Abstract Title : Uncovering the Secret Life of Genes
Abstract : The structural organization of cells is often regarded as consisting primarily of membrane-enclosed organelles. Notwithstanding, there are a number of cellular organelles that do not exhibit a delimiting membrane. These structures are still capable of assembling, maintaining their structural integrity, and compartmentalizing through the driving force of intrinsically disordered regions (IDR). While a number of intracellular structures have been identified as having this form of phase separation, many questions regarding their function and properties remain. Studying phase separation can help us better understand the mechanisms that underlie a number of protein aggregation and neurodegenerative diseases such as amyotrophic lateral sclerosis (ALS). An in vitro model of HP1α in relation to chromatin will be replicated with the purpose of investigating the liquid-phase nature that has been exhibited by this chromo domain containing protein. This project seeks to address the HP1α conformation that is generated during this heterochromatin-mediated gene silencing mechanism and subsequently address some of the environmental conditions of phase-separated heterochromatin.

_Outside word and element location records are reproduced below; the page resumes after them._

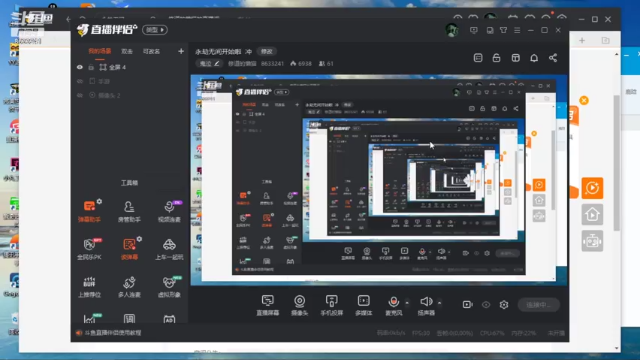
Task: Hide the 全屏 4 source layer
Action: [x=80, y=67]
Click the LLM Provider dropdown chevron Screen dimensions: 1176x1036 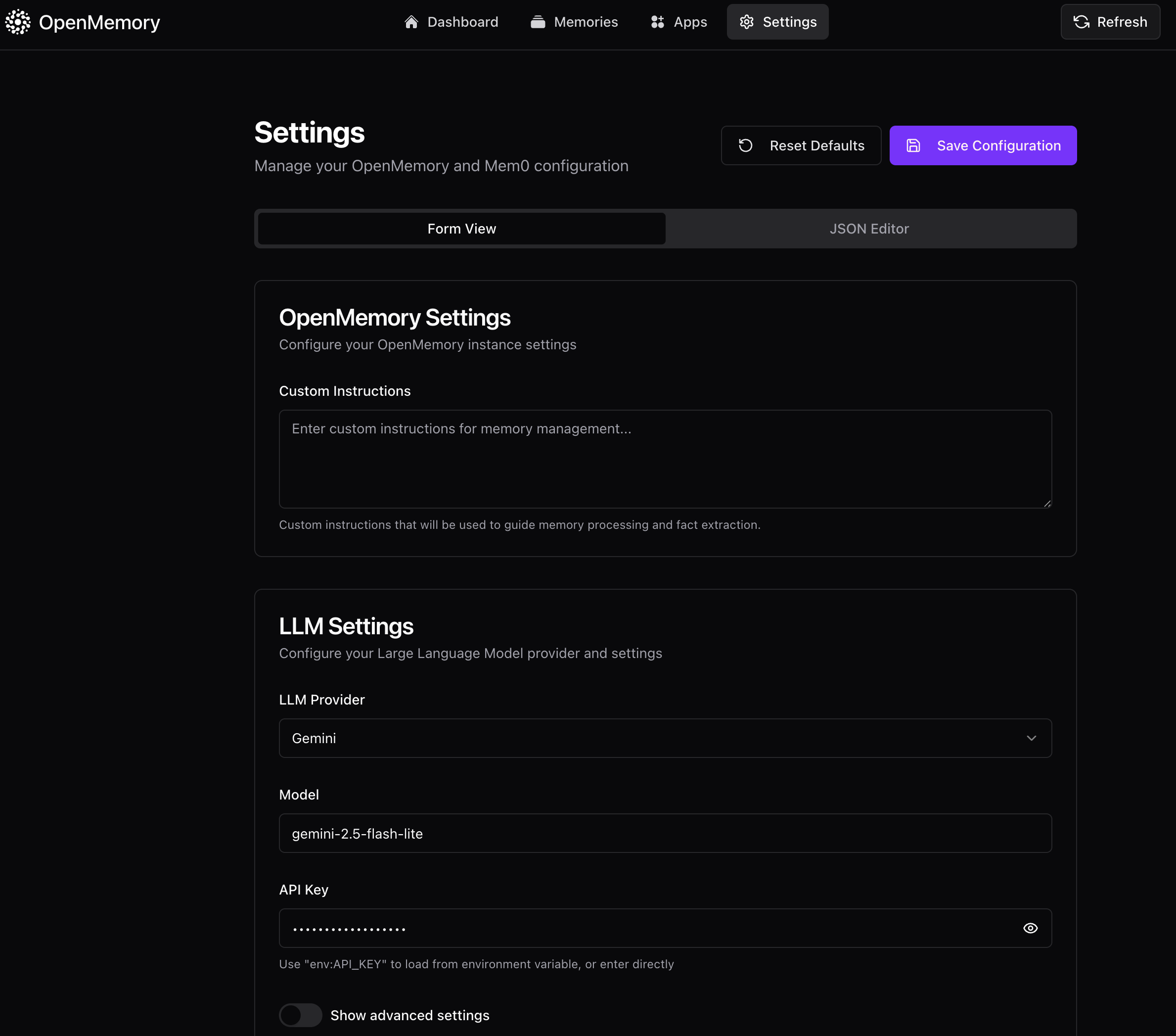click(1031, 738)
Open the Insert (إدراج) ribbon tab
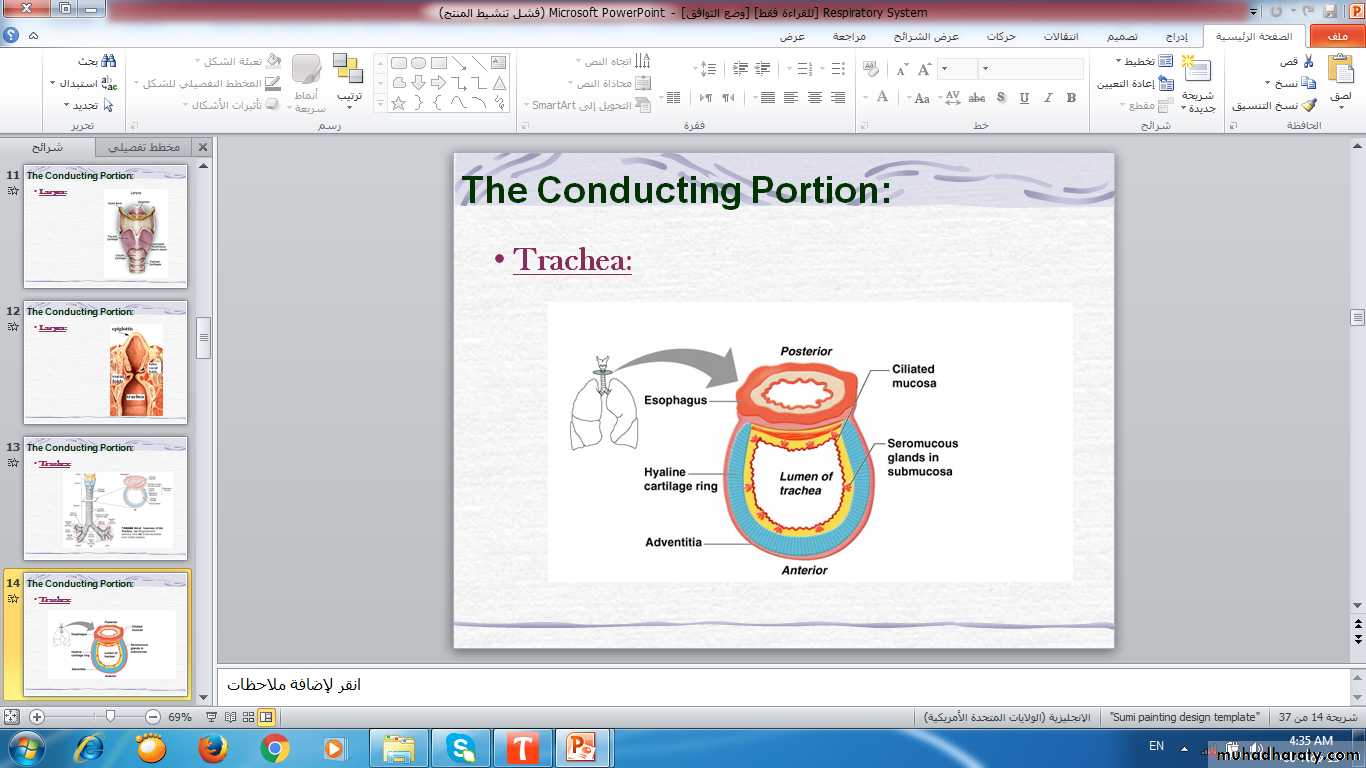The width and height of the screenshot is (1366, 768). click(x=1177, y=37)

Abstract Title : Mutation Rate Variation within the Yeast Genome
Abstract : Mutations cause genetic and phenotypic variation upon which natural selection acts. Despite this ubiquitous role among and within living organisms, our understanding and of mutations remains incomplete. By measuring a reporter gene’s loss-of-function rate in a Yeast Knockout (YKO) library of 457 haploid Saccharomyces cerevisiae strains, we will estimate mutation rates at a 10 kb magnitude resolution across the yeast genome. We are currently developing a method to measure all strains in a high-throughput manner by sequencing DNA barcodes, unique to each strain and reporter insertion site, within a pooled culture of mutants collected by drug selection. In screening the YKO library for outliers, we have identified several strains that potentially have increased mutation rates by over one order of magnitude in their respective reporter cassette. These strains displaying locally elevated mutation rates provide insight into the role of chromosomal and genetic context in mutation rate variation.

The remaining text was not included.